# start of Given data

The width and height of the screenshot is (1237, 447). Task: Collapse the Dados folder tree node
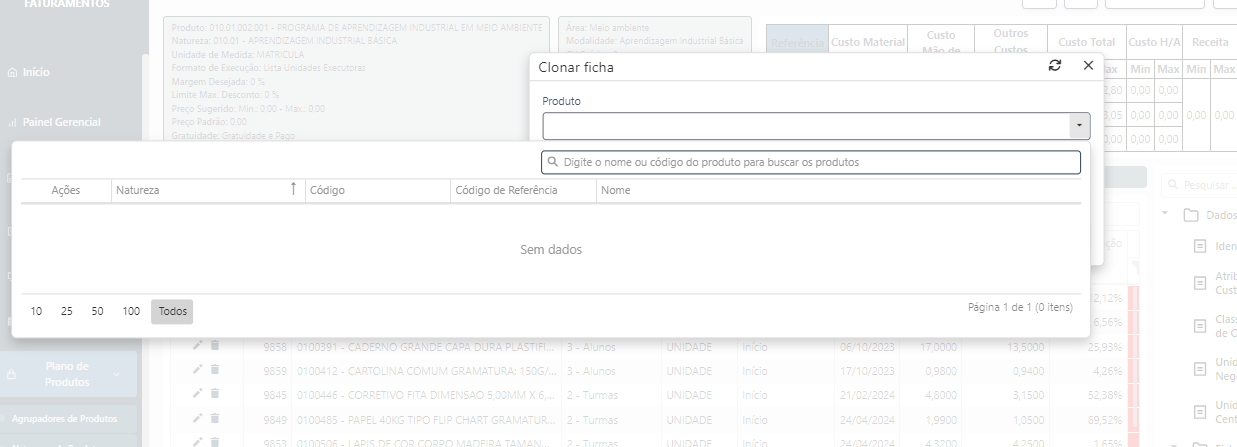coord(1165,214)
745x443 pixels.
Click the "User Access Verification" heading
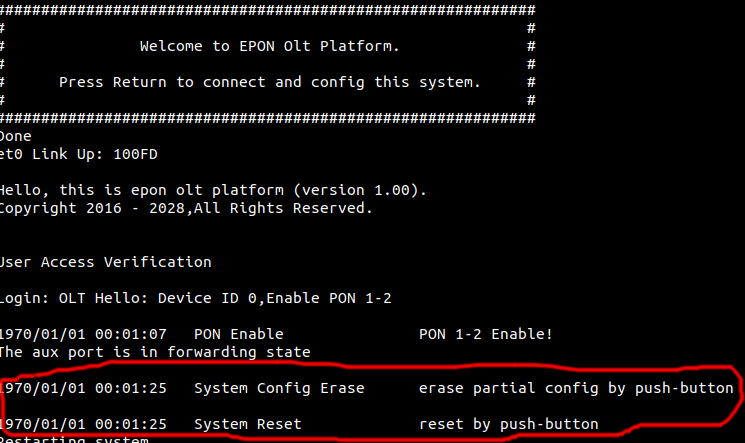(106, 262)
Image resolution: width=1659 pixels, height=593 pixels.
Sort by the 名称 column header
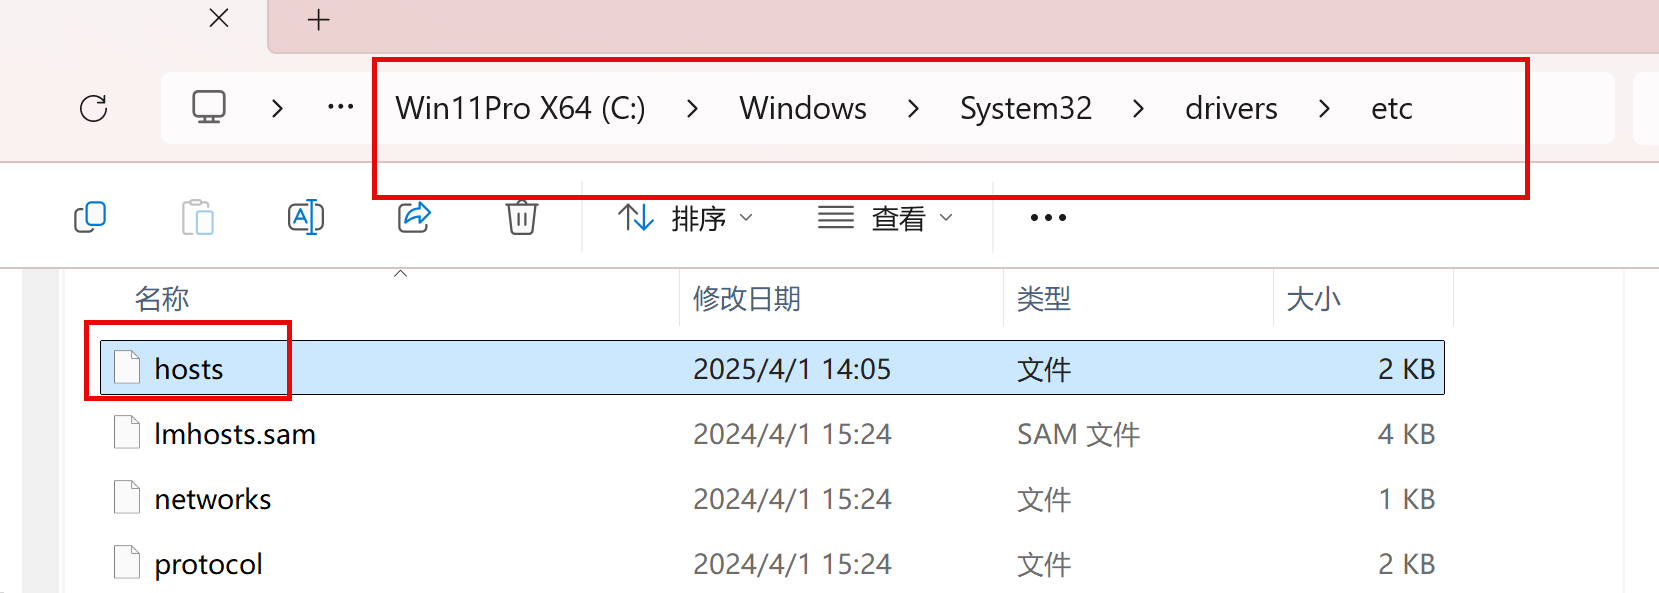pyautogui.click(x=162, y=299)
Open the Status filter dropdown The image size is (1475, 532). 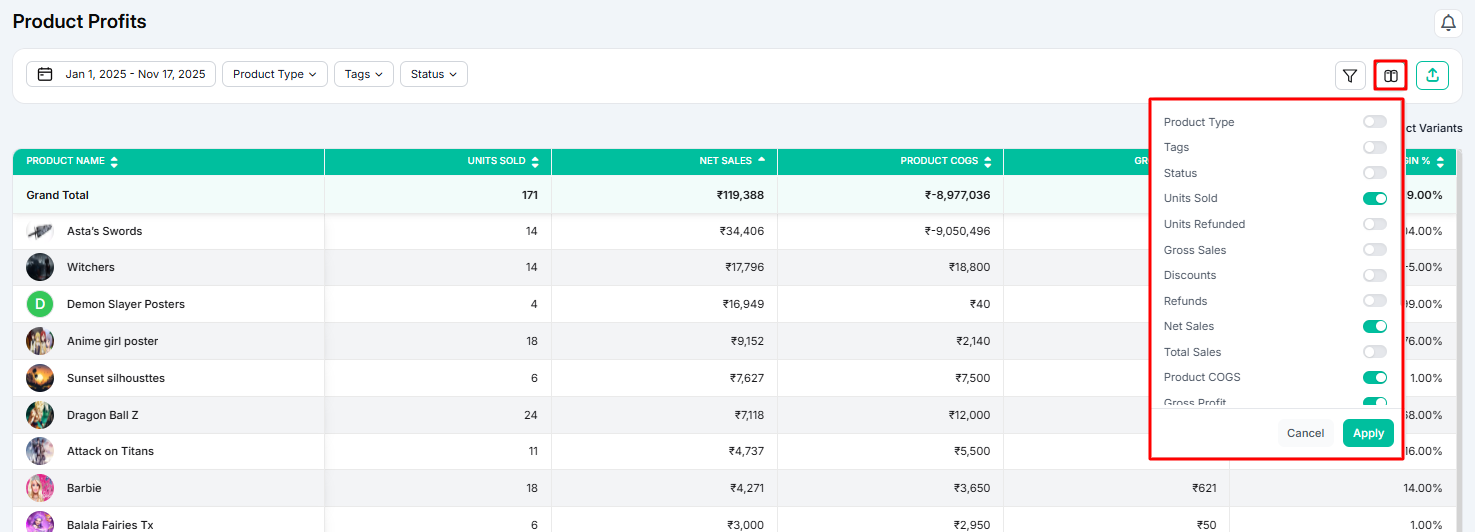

# end of Given data

### Task
Rewrite every one of the records above, requests included, and offset each coordinate in the answers by -93. Leave the pictures out.

### Result of this task
The width and height of the screenshot is (1237, 447). Task: Collapse the Dados folder tree node
coord(1072,121)
745x443 pixels.
Click the "User Access Verification" heading
(13, 169)
Image resolution: width=1659 pixels, height=593 pixels.
Sort by the 名称 column header
pyautogui.click(x=69, y=206)
Open the Status filter dropdown The image size is (1475, 532). 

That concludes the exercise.